Several weeks ago, on an unseasonably warm February day, I ventured out on my old bicycle across the rural landscape, found myself about seven miles from the field office at a dead end. The only reasonable course, short of simply backtracking the way I'd come, was a two-lane farm track that cut along a half-section to the next county road a mile to the north. I took the farm track and in a quarter-mile of careful riding both my tires were fuzzy with goatheads.
I pulled one, heard a slow sussuration of escaping air, so I pulled the rest. It took me 15 minutes to clean both tires of them, by which time both tires were flat. Midway through the operation it dawned that my tire pump was still in the office. But the insides of the tire casings bristled with the broken ends of countless spines - even the tube I carried in my pocket would have been flat in a second. After a five-mile walk and within two miles of the office a school bus driver heading back to the bus garage finally gave me a lift.
Today's ride was uneventful. Even riding along a clean, packed dirt road, I picked up an occasional thorn. But I had taken care to replace my standard inner tubes with "Goo Tubes," tubes filled with some sort of green slimey polymer that immediately flows into a puncture. So far, so good.

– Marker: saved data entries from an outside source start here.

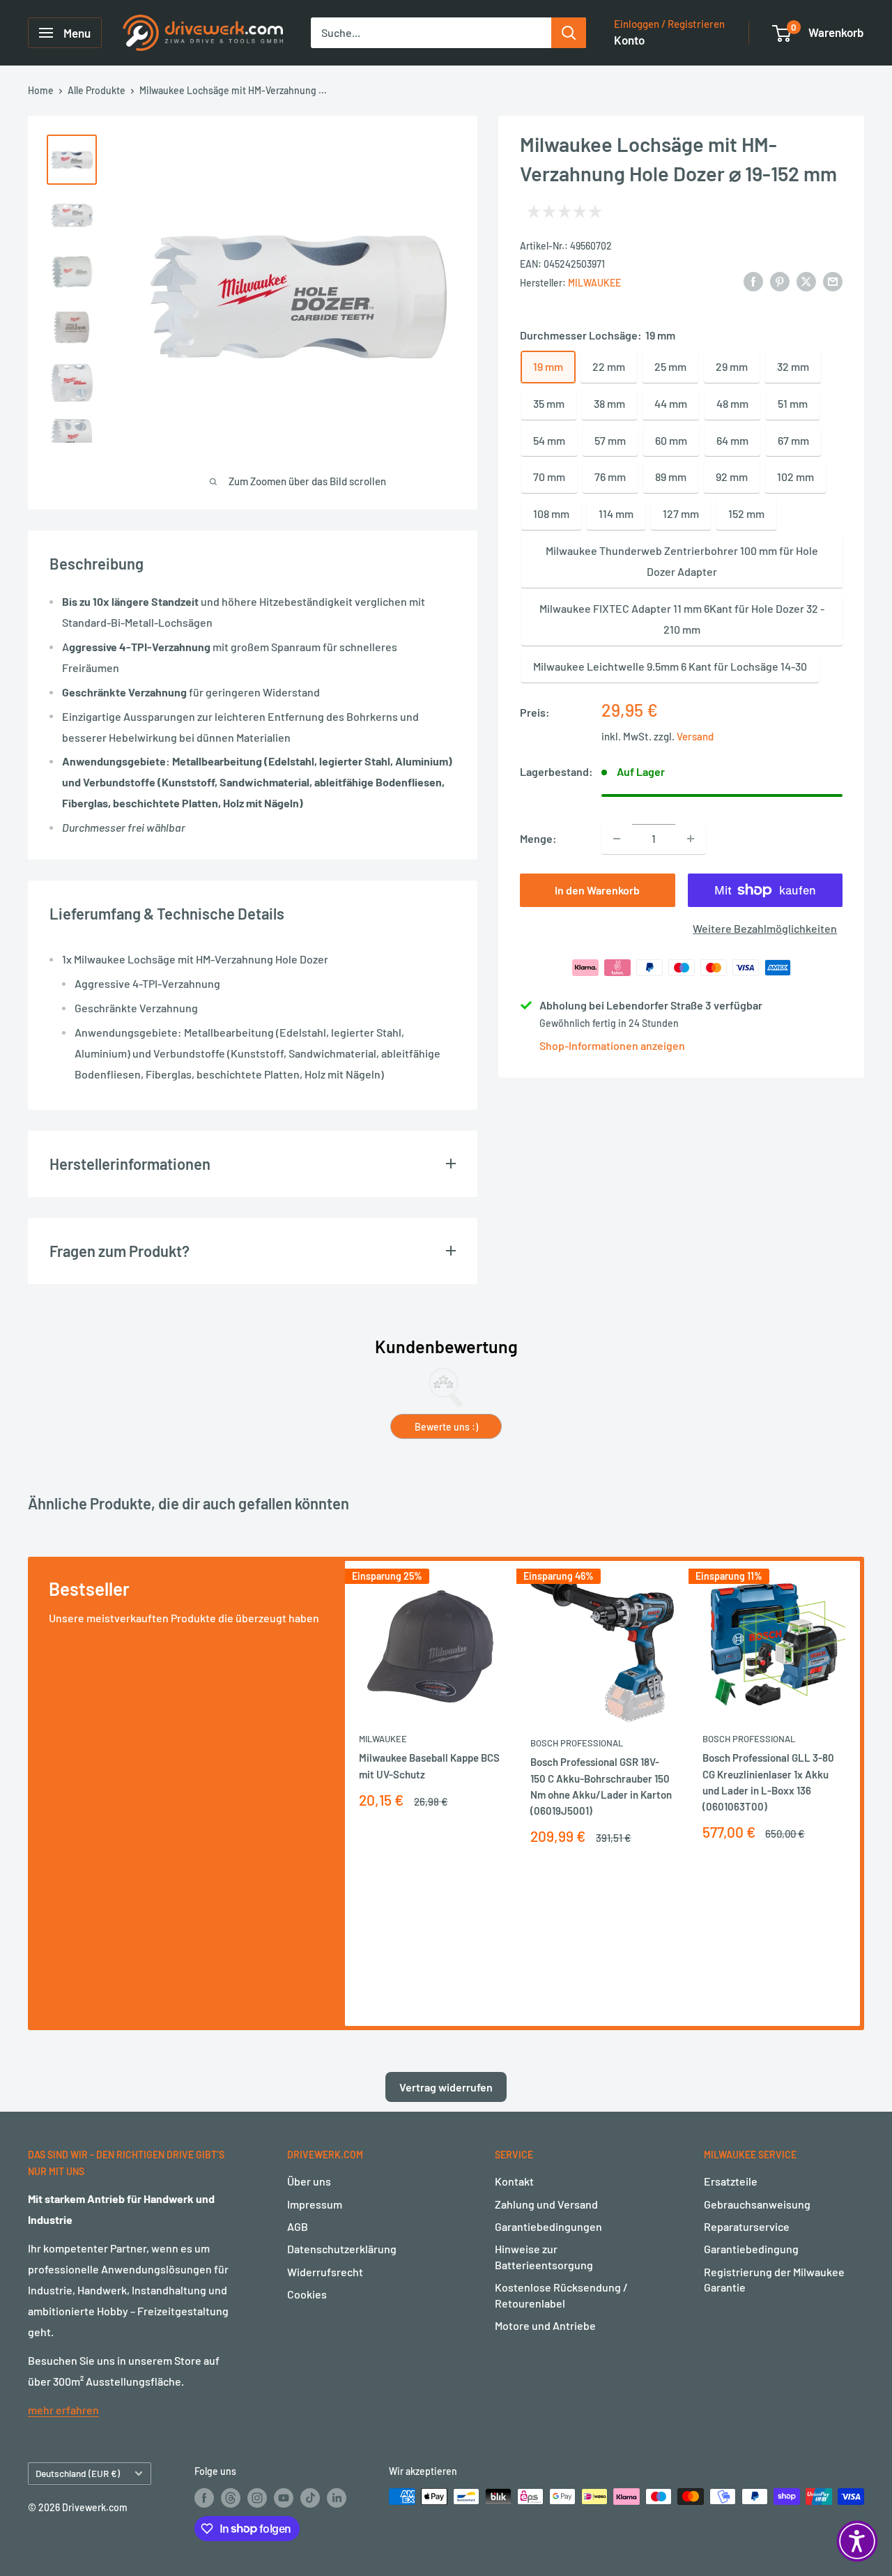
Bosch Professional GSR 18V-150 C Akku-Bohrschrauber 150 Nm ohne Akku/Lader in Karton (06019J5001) (601, 1786)
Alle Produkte (96, 90)
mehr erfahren (63, 2409)
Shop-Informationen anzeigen (612, 1044)
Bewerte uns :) (446, 1427)
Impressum (314, 2204)
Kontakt (514, 2181)
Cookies (307, 2294)
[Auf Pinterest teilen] (780, 281)
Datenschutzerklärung (342, 2248)
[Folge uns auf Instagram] (257, 2498)
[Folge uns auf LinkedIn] (336, 2498)
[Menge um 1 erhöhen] (690, 838)
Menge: (538, 838)
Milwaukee (594, 282)
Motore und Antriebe (545, 2325)
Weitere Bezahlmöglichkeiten (765, 928)
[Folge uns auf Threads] (230, 2498)
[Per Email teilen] (833, 281)
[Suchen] (568, 32)
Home (41, 90)
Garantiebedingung (751, 2248)
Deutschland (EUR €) (78, 2473)
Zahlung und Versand (546, 2204)
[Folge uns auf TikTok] (310, 2498)
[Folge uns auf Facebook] (204, 2498)
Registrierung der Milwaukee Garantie (774, 2279)
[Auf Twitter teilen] (806, 281)
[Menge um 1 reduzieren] (616, 838)
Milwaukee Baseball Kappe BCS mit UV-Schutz (429, 1766)
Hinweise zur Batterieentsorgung (544, 2256)
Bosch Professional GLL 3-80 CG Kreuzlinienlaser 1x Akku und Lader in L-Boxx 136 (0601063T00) (768, 1782)
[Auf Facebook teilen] (753, 281)
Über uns (309, 2181)
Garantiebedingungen (548, 2226)
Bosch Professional (576, 1743)
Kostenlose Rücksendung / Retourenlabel (561, 2294)
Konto (629, 40)
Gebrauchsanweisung (757, 2204)
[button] (857, 2541)
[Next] (860, 1793)
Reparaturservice (747, 2226)
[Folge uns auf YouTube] (283, 2498)
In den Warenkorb (597, 890)
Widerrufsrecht (325, 2271)
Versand (695, 735)
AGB (297, 2226)
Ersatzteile (731, 2181)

I was a scant mile from returning to my start point, thorn free, flat free, when I passed a final farmstead which I knew to be the residence of two charming little Mennonite sisters and a pair of overly zealous and prosecutorial dogs. Sure enough, there were the sisters tearing across a field on a tiny red motorized four-wheeler, waving madly, long gowns aflutter. And there were the dogs, at a disadvantageous distance to be sure, but eager to close on me, which they promptly did to the futile remonstrances of their small mistresses. The larger dog was a bit lugubrious about the pursuit, not wishing to run quite so hard for his sport but spurred on by his partner in crime, a miniature schnauzer whose demeanor seemed considerably less . . . predictable. Summer is returning to Kansas.